* _Required work_
In full and unaltered, output the records below.

(Entries taken from a collection)
'''
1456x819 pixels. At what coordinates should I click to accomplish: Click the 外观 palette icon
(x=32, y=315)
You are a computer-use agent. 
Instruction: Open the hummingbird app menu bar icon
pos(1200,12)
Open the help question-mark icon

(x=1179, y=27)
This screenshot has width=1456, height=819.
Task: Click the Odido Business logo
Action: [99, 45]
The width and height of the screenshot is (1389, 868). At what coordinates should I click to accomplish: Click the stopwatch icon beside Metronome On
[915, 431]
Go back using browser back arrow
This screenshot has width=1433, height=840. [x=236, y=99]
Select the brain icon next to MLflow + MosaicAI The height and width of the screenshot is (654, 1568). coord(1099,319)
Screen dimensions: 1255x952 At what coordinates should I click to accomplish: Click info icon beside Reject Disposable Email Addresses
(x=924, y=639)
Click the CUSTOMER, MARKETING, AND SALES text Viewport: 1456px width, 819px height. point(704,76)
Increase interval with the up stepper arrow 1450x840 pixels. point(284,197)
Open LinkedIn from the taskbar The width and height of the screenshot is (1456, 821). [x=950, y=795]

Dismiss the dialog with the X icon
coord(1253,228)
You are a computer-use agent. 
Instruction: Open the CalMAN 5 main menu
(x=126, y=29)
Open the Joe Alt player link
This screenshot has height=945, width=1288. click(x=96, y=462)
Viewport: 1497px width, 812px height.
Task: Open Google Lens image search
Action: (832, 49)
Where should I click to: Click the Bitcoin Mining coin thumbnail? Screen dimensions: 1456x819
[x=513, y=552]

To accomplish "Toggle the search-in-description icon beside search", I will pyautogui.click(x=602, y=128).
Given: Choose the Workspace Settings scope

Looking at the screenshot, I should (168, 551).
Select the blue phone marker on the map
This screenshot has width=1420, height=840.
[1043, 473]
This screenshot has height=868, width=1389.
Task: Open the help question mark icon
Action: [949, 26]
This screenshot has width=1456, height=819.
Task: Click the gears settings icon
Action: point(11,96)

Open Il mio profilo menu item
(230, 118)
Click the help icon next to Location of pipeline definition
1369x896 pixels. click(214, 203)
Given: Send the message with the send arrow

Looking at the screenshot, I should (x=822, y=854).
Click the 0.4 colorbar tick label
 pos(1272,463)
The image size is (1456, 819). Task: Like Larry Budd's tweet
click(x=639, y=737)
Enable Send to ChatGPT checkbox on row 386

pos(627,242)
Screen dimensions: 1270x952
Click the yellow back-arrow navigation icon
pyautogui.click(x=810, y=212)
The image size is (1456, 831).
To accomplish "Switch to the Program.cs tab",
'''
* _Output for this exercise_
1456x819 pixels. At what coordinates should I click to accomplish: Click the 外观 palette icon
(x=32, y=315)
You are a computer-use agent. 
Instruction: Open the hummingbird app menu bar icon
pos(1200,12)
Open the help question-mark icon

(x=1179, y=27)
This screenshot has width=1456, height=819.
Task: Click the Odido Business logo
Action: [99, 45]
The width and height of the screenshot is (1389, 868). At what coordinates should I click to accomplish: Click the stopwatch icon beside Metronome On
[915, 431]
Go back using browser back arrow
This screenshot has width=1433, height=840. [x=236, y=99]
Select the brain icon next to MLflow + MosaicAI The height and width of the screenshot is (654, 1568). coord(1099,319)
Screen dimensions: 1255x952 At what coordinates should I click to accomplish: Click info icon beside Reject Disposable Email Addresses
(x=924, y=639)
Click the CUSTOMER, MARKETING, AND SALES text Viewport: 1456px width, 819px height. point(704,76)
Increase interval with the up stepper arrow 1450x840 pixels. point(284,197)
Open LinkedIn from the taskbar The width and height of the screenshot is (1456, 821). [x=950, y=795]

Dismiss the dialog with the X icon
coord(1253,228)
You are a computer-use agent. 
Instruction: Open the CalMAN 5 main menu
(x=126, y=29)
Open the Joe Alt player link
This screenshot has height=945, width=1288. click(x=96, y=462)
Viewport: 1497px width, 812px height.
Task: Open Google Lens image search
Action: (832, 49)
Where should I click to: Click the Bitcoin Mining coin thumbnail? Screen dimensions: 1456x819
[x=513, y=552]

To accomplish "Toggle the search-in-description icon beside search", I will pyautogui.click(x=602, y=128).
Given: Choose the Workspace Settings scope

Looking at the screenshot, I should (168, 551).
Select the blue phone marker on the map
This screenshot has width=1420, height=840.
[1043, 473]
This screenshot has height=868, width=1389.
Task: Open the help question mark icon
Action: [949, 26]
This screenshot has width=1456, height=819.
Task: Click the gears settings icon
Action: point(11,96)

Open Il mio profilo menu item
(230, 118)
Click the help icon next to Location of pipeline definition
1369x896 pixels. click(214, 203)
Given: Send the message with the send arrow

Looking at the screenshot, I should (x=822, y=854).
Click the 0.4 colorbar tick label
 pos(1272,463)
The image size is (1456, 819). Task: Like Larry Budd's tweet
click(x=639, y=737)
Enable Send to ChatGPT checkbox on row 386

pos(627,242)
Screen dimensions: 1270x952
Click the yellow back-arrow navigation icon
pyautogui.click(x=810, y=212)
The image size is (1456, 831).
To accomplish "Switch to the Program.cs tab",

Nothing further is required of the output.